■ Source records ■
☆ ☆ ☆ ☆ ☆ ☆ ☆
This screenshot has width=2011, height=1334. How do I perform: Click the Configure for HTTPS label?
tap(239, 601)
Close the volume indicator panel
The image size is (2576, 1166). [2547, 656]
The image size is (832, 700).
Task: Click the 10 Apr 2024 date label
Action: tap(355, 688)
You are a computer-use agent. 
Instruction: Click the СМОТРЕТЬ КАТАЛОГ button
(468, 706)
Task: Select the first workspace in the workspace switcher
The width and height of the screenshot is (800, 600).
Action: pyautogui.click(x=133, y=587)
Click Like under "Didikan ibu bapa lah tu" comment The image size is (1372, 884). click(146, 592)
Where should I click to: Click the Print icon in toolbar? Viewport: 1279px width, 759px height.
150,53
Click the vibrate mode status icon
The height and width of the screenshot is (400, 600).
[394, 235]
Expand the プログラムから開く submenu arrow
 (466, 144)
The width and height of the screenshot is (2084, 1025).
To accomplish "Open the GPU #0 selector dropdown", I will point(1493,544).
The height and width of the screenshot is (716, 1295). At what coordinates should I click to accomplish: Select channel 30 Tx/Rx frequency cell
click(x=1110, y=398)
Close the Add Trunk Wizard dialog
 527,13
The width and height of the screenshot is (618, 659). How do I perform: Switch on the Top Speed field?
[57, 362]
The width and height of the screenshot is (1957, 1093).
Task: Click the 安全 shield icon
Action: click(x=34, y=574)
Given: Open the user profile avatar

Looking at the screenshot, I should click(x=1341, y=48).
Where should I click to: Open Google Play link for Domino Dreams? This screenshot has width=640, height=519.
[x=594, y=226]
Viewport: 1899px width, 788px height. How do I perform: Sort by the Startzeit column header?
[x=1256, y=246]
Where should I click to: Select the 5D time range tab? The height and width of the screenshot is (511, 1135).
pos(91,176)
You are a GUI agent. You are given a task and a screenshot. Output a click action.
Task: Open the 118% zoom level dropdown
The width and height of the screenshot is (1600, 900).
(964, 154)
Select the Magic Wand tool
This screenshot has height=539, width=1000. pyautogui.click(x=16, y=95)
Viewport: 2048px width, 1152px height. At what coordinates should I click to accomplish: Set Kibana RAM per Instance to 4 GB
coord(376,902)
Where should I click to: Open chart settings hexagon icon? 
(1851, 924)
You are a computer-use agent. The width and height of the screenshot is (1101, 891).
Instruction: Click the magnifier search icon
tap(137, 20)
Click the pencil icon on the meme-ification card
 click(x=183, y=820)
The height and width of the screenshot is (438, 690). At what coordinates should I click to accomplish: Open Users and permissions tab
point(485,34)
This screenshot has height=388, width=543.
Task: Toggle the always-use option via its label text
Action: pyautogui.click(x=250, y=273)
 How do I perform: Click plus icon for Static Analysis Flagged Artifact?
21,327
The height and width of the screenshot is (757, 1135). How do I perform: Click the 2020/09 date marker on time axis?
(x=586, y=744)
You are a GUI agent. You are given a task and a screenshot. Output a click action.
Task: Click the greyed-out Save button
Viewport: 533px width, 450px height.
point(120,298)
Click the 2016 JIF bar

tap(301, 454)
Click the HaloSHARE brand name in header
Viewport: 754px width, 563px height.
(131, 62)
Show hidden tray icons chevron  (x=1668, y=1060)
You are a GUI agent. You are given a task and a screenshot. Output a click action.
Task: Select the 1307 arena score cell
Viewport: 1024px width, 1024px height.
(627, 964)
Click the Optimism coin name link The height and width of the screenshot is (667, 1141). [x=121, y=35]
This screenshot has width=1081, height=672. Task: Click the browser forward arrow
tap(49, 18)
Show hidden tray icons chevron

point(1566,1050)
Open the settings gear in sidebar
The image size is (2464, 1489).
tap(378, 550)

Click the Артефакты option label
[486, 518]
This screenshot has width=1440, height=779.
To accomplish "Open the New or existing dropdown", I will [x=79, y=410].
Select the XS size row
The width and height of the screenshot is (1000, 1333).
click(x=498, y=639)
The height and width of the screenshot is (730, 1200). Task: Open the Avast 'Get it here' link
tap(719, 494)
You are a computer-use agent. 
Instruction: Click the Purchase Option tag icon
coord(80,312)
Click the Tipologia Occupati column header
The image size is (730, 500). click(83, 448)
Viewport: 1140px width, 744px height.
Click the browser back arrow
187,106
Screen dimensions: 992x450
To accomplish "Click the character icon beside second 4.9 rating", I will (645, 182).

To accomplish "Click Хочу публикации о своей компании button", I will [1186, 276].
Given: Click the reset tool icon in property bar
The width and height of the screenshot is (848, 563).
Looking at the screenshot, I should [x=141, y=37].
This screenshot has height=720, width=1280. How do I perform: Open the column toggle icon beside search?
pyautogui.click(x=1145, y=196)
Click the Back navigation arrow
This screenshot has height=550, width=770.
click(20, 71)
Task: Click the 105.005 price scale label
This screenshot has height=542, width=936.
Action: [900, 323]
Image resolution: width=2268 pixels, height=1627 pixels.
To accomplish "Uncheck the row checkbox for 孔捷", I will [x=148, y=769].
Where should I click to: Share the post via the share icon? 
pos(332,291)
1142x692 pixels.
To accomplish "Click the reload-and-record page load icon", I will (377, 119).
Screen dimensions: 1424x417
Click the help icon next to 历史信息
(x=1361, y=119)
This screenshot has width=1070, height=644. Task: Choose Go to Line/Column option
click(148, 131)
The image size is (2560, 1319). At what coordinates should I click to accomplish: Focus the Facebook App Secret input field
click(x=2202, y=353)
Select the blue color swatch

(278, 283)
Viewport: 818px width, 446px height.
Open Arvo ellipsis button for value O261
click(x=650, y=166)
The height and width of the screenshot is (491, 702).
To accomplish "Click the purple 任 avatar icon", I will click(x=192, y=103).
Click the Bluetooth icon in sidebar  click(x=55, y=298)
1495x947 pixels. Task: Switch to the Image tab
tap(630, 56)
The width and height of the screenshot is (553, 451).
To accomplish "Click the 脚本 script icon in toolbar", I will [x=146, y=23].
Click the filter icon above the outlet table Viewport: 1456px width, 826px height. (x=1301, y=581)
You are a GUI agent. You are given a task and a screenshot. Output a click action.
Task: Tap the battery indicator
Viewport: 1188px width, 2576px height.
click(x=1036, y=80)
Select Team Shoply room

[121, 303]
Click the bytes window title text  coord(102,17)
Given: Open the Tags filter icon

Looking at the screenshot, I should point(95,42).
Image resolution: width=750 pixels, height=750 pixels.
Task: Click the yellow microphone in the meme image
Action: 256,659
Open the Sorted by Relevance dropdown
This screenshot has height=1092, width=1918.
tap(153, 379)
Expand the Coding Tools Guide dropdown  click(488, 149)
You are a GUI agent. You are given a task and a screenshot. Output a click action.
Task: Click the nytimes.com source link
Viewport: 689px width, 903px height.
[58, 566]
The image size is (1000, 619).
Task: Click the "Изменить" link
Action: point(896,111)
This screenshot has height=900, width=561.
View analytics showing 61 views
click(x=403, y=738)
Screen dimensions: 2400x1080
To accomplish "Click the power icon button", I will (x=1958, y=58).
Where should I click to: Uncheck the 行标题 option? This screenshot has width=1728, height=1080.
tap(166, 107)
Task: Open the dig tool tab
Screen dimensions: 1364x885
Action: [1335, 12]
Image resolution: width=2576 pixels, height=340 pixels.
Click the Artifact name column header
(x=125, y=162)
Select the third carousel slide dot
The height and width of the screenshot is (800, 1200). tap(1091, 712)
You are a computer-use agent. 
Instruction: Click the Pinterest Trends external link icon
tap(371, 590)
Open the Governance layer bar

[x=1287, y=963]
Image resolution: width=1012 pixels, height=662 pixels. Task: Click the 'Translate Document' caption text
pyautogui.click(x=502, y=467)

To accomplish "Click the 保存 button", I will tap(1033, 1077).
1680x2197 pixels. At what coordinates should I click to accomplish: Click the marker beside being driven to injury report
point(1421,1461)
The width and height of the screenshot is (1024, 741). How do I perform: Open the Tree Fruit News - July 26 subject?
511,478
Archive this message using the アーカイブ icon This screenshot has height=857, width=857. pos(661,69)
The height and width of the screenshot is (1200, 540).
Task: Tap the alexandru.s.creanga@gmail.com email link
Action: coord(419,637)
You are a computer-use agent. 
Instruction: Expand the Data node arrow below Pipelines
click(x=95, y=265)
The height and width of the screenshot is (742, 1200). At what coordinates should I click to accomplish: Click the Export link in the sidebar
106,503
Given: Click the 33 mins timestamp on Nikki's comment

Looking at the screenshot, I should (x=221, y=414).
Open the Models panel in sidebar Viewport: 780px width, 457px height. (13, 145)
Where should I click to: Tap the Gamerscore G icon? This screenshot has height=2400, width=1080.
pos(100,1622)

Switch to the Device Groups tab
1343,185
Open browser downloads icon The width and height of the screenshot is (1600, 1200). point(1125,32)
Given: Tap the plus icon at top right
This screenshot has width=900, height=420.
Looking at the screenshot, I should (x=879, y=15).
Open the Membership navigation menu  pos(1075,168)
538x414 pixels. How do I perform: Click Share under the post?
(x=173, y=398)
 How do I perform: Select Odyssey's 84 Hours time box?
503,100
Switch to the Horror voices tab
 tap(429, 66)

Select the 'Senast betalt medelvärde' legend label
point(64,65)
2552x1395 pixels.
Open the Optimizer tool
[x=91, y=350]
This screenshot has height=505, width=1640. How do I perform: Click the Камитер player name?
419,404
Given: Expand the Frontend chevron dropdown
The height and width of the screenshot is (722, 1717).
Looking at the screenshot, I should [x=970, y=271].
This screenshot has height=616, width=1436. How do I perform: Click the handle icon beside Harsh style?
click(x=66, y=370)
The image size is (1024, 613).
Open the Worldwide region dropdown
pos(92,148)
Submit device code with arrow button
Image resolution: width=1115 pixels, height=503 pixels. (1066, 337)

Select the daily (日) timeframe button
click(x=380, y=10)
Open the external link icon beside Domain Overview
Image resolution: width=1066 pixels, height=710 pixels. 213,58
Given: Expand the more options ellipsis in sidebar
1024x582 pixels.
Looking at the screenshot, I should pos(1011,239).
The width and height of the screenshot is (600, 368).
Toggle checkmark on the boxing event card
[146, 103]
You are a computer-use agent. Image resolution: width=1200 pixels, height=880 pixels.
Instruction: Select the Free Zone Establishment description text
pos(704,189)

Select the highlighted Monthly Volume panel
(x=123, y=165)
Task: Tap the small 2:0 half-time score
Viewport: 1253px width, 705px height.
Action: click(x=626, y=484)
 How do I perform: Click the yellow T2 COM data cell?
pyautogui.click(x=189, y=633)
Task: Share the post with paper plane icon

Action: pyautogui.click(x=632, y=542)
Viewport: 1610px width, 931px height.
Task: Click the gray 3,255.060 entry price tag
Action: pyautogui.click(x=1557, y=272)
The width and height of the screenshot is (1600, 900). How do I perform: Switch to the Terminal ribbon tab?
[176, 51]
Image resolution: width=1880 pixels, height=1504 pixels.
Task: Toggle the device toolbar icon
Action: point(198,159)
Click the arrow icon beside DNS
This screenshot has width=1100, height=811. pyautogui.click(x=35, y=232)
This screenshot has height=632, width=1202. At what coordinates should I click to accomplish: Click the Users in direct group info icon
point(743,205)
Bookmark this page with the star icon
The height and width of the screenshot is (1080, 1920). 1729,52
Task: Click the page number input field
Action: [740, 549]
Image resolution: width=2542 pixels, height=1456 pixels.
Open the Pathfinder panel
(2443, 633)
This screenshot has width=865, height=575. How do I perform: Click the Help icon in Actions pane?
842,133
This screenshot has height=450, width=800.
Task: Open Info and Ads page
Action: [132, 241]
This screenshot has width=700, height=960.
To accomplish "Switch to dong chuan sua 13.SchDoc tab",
☆ ☆ ☆ ☆ ☆ ☆ ☆
■ Challenge ■
Reproduce verbatim the rows from the line containing "Screen dimensions: 2400x1080" through the line containing "[x=1287, y=963]", both included.

■ Result below ■
Screen dimensions: 2400x1080
To accomplish "Click the power icon button", I will (x=1958, y=58).
Where should I click to: Uncheck the 行标题 option? This screenshot has width=1728, height=1080.
tap(166, 107)
Task: Open the dig tool tab
Screen dimensions: 1364x885
Action: [1335, 12]
Image resolution: width=2576 pixels, height=340 pixels.
Click the Artifact name column header
(x=125, y=162)
Select the third carousel slide dot
The height and width of the screenshot is (800, 1200). tap(1091, 712)
You are a computer-use agent. 
Instruction: Click the Pinterest Trends external link icon
tap(371, 590)
Open the Governance layer bar

[x=1287, y=963]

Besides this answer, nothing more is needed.